Four years ago, I decided to pack my bags and move across the world to Canada. I consider myself very privileged to have my family—they’ve not only been an incredible support system through every step I’ve taken, but they’ve also empowered me to go in whatever direction I feel so inclined to, from school to building my career. My decision to study abroad didn’t come as a big shock to my family, since many of my relatives had already done so. But moving away from my big fat Indian family was a tough choice. The sadness of leaving didn’t hit me til I was sitting on the flight, waiting to take off—that’s when reality set in. I remember trying to hold back my tears and failing.

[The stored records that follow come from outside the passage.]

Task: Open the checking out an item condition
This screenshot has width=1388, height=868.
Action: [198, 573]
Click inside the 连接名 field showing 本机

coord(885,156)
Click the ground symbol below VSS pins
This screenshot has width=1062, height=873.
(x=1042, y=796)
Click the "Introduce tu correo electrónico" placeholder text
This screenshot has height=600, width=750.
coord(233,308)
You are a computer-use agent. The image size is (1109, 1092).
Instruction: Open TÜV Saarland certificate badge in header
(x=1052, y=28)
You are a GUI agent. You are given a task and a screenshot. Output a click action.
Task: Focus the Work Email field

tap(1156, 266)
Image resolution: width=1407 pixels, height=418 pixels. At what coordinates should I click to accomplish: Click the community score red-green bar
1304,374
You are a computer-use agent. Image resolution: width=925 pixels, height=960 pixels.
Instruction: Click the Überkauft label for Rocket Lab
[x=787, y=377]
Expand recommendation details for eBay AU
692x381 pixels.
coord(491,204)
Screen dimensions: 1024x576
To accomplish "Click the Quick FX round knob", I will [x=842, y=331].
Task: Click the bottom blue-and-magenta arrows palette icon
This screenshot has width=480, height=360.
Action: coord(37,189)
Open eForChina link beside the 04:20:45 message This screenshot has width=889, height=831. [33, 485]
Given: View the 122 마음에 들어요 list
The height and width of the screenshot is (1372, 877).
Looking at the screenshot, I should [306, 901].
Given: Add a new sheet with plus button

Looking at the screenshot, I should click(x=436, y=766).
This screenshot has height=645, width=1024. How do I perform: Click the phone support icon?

(L) My mom, dad, older sister and me (R)My big fat Indian family
I still remember that flight as if it were yesterday. After a series of unfortunate events— like losing my baggage, missing a flight and experiencing a three-hour delay—I finally landed in T.O. in the fall of 2019 with a mere $200 in my pocket. Before you feel sorry for me, I had the rest of my savings tucked away in the bank, but that does sound like the classic Indian parent/grandparent thing to say, doesn’t it? Will I drop that line to my grandkids? You bet.
My journey in Canada has been beautiful; it’s been full of learning, growing and, most importantly, embracing my culture and understanding its importance in my life. Although I’m from the metropolitan city of Mumbai—with a larger (and denser) population than Ontario’s—I went through major culture shock when I got here. From little nuances like looking at the wrong side while crossing the street, extremely polite Canadians and bigger differences (like the emphasis on work-life balance), I’ve come to appreciate the beauty of this country. Now, I won’t deny that some of the winters here made me question my life choices and contemplate whether Australia would have been a wiser destination. But hey, I’m here, freezing and absolutely loving it! I think I was made for Canada: I apologize a lot and love ketchup and its byproducts.
(L) When I got my Bachelors degree (C)The time my roommate and I felt like a true Torontonian, (R) When I got my post-grad degree
I’ve had to adjust and course-correct quite a bit over the past few years—it’s been a significant learning phase. I’ve had my fair share of subtle generalizations and assumptions made about me. This led me to question my abilities—I felt like I didn’t fit in because I didn’t sound a certain way. That changed when a seasoned PR professional told me: “As soon as I hear someone speak with an accent, I know they’re smart. They speak more than one language, which makes them so much smarter than me.” After hearing that, I felt empowered and no longer let my accent hinder my plans for growth.
Having worked with people from so many backgrounds, I learnt to embrace my rich heritage and culture. I started feeling more confident in my differences. A colleague of mine once told me that I bring so much to the table. I bring a different perspective to the discussions I participate in: The perspective of being a woman, a person of colour, an immigrant and so much more. I no longer held back my thoughts in brainstorms; I instantly felt more comfortable sharing.
As immigrants, we often try to fit in, but Canada is beautiful because it’s a kaleidoscope of different cultures and traditions. So instead of fitting in or changing yourself, be YOU. After all, a mosaic is much prettier. As we celebrate Asian Heritage Month, let us recognize and appreciate the richness and diversity immigrants bring to Canada.
I’m looking forward to sharing more of my thoughts via Media Profile, so I’m sure our paths will cross again. Until then: goodbye, au revoir (goodbye in French), Barpe (I’ll see you again in Tulu), poona bhetuya (we’ll meet again in Marathi) and alvida (bye in Hindi/Urdu).